::: DATA FOR ANALYSIS :::
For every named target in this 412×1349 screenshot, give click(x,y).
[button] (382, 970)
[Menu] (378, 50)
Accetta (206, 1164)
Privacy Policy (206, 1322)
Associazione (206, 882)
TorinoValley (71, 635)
:::
__EXERCISE DESCRIPTION__. Return the whole of the data, character for character.

__ANSWER TO THIS EXERCISE__.
For every named target in this 412×1349 screenshot, give click(x,y).
[button] (382, 970)
[Menu] (378, 50)
Accetta (206, 1164)
Privacy Policy (206, 1322)
Associazione (206, 882)
TorinoValley (71, 635)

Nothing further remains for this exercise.